EXERCISE DIRECTIONS => Write out the line that contains "[Arabic] (194, 18)" and every line after it through the end of the entries, exactly as given and with no other lines.

DATA FOR REVIEW =>
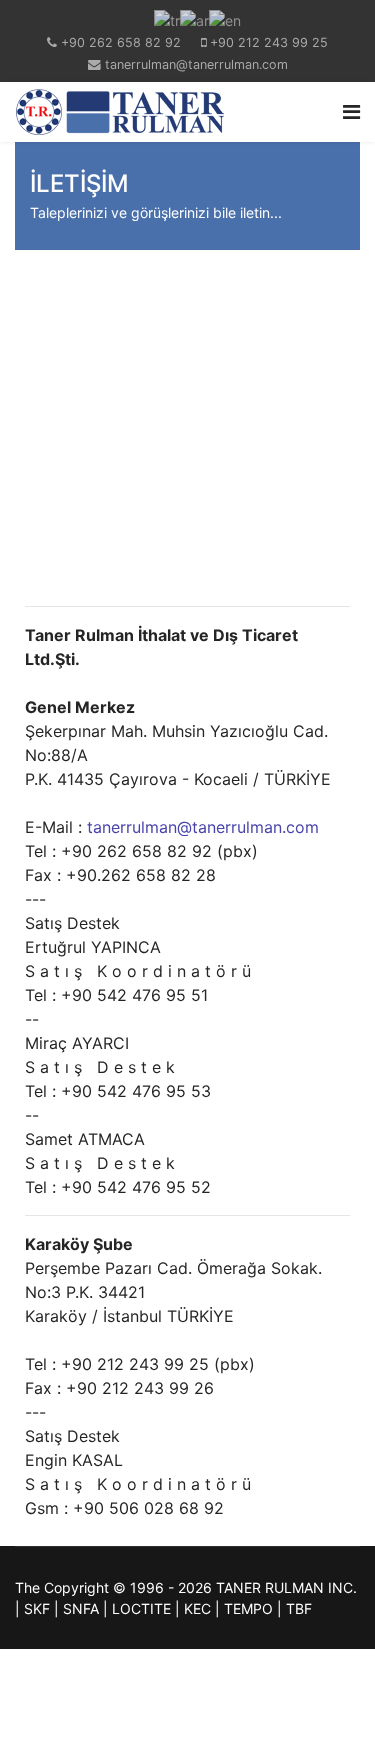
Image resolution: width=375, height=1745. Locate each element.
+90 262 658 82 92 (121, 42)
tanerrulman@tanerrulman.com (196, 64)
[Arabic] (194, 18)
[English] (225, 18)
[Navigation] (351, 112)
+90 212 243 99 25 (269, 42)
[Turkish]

RESULT FOR THIS TASK =>
[Arabic] (194, 18)
[English] (225, 18)
[Navigation] (351, 112)
+90 212 243 99 25 (269, 42)
[Turkish]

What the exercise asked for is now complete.